Antes de la IA, no mucho.
Hoy, un buen ingeniero con IA empieza a parecerse mucho a un ingeniero cíborg: mismo criterio, experiencia y responsabilidad humana, pero aumentado con herramientas que pueden escribir código, analizar sistemas, buscar documentación, revisar configuraciones y probar ideas a una velocidad que antes no era posible.
La IA le da a un ingeniero más poder.
Así que, naturalmente, algunas empresas miran eso y piensan:
«Genial. Quizá podamos deshacernos del ingeniero.»
¿Y reemplazarlo con qué, exactamente? ¿Con un agente de IA? ¿Con un conjunto de agentes? ¿Con un robot al final?
No creo que eso termine bien.
El ingeniero entiende por qué existe el sistema, qué puede romperse, qué necesita realmente el negocio y —fundamentalmente— cuándo la IA está produciendo tonterías con total seguridad. Eso último no es una hipótesis. Es la realidad diaria de trabajar con modelos de lenguaje de gran tamaño.

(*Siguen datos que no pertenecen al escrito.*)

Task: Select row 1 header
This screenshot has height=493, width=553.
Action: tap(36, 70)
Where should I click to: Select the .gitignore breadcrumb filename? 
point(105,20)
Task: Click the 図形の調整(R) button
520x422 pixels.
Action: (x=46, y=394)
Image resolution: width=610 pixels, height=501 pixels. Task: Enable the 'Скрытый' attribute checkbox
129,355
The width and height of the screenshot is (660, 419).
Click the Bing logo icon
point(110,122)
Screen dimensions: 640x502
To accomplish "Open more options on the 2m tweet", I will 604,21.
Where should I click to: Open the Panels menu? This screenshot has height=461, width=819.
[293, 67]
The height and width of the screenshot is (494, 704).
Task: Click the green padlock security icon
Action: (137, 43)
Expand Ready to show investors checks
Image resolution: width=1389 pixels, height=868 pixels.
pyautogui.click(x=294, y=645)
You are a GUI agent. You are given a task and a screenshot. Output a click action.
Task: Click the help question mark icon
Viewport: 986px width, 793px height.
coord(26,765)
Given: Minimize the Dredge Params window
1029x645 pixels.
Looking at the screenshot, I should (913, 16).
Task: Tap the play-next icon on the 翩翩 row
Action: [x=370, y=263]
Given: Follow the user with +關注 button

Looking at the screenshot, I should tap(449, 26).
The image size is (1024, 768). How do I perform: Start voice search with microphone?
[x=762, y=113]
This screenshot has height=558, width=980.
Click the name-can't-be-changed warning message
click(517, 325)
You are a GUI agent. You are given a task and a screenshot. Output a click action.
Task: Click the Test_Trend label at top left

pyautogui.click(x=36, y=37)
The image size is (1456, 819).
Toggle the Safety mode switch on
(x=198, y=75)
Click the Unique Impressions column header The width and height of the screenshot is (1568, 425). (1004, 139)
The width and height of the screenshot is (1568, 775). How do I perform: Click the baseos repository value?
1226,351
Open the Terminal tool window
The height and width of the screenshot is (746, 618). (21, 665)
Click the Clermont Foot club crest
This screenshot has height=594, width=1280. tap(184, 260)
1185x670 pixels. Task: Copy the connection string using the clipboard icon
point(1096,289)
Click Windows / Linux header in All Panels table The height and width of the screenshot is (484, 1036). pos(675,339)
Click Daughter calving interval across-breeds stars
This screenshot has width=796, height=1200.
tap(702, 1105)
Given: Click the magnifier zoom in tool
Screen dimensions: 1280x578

Sin una persona en el bucle que sea capaz de reconocer una alucinación aparentemente verosímil, el sistema tarde o temprano la enviará a producción.
La IA no elimina la responsabilidad de la ingeniería. Hace que un ingeniero competente sea drásticamente más productivo.
En concreto, esto significa:
- El ingeniero sigue siendo el dueño del diseño.
- El ingeniero sigue siendo el dueño del radio de impacto.
- El ingeniero sigue siendo el dueño de la decisión cuando el modelo se equivoca.
Lo que cambia es la economía unitaria de la atención. El trabajo repetitivo, de búsqueda y de primer borrador —el tipo de tareas que antes se comían medio sprint— ahora se puede delegar. El tiempo humano que queda se destina a las partes que solo una persona puede hacer: encuadrar el problema, sopesar las compensaciones y juzgar qué significa realmente «correcto» para este código, este equipo, este cliente.
Hay otra parte de esta conversación que no recibe suficiente atención: el coste.
Ahora mismo, la IA puede parecer increíblemente barata. Suscripciones. Planes subvencionados. Tokens incluidos. Competencia agresiva entre proveedores. El precio de etiqueta de «IA para todos» parece un error de redondeo comparado con el salario de un ingeniero senior.
Pero mira el uso real. Si ejecutas flujos agentic serios y rastreas el consumo equivalente de API con herramientas de observabilidad como Langfuse, ver cientos de dólares al día en uso de modelos no es difícil. Yo mismo he visto cargas de trabajo en el rango de 300–400 $/día cuando un agente está haciendo trabajo de verdad — leyendo repositorios, llamando a herramientas, iterando sobre fallos, releyendo contexto.
No es un error tipográfico. Es un único ingeniero con una sola IA generando cuatro cifras al mes en gasto de tokens.
En algún momento, alguien paga esa factura. Y si la respuesta a «¿quién paga?» es «el inversor del proveedor del modelo», entonces las cuentas que justifican reemplazar a ingenieros senior se construyen sobre un precio que no durará.
El modelo ganador, en mi opinión, es más simple de lo que sugiere el discurso:
- Buen ingeniero + IA > buen ingeniero solo.
- Pero: IA ≠ ingeniero.
Usa la IA para construir ingenieros cíborg. Ingenieros cuyos instintos, experiencia y responsabilidad se ven aumentados con herramientas que se mueven más rápido de lo que cualquier persona podría. Ingenieros que pueden lanzar más, ver más y aprender más por hora que el año pasado.
No uses la IA como excusa para eliminar a las personas que entienden lo que están construyendo. El ahorro a corto plazo parecerá real. La factura a largo plazo —medida en caídas de servicio, incidentes de seguridad, software en el que nadie confía— la pagará alguien. Normalmente no será el ejecutivo que aprobó el cambio.
Los cíborgs y los ingenieros tienen más en común de lo que sugiere el organigrama. Ambos son sistemas donde la parte insustituible no es el metal ni el modelo: es el criterio del operador. Diseña para eso. Contrata para eso. Aumenta eso.
El futuro de la ingeniería no es menos ingenieros con más agentes. Es mejores ingenieros con mejores herramientas.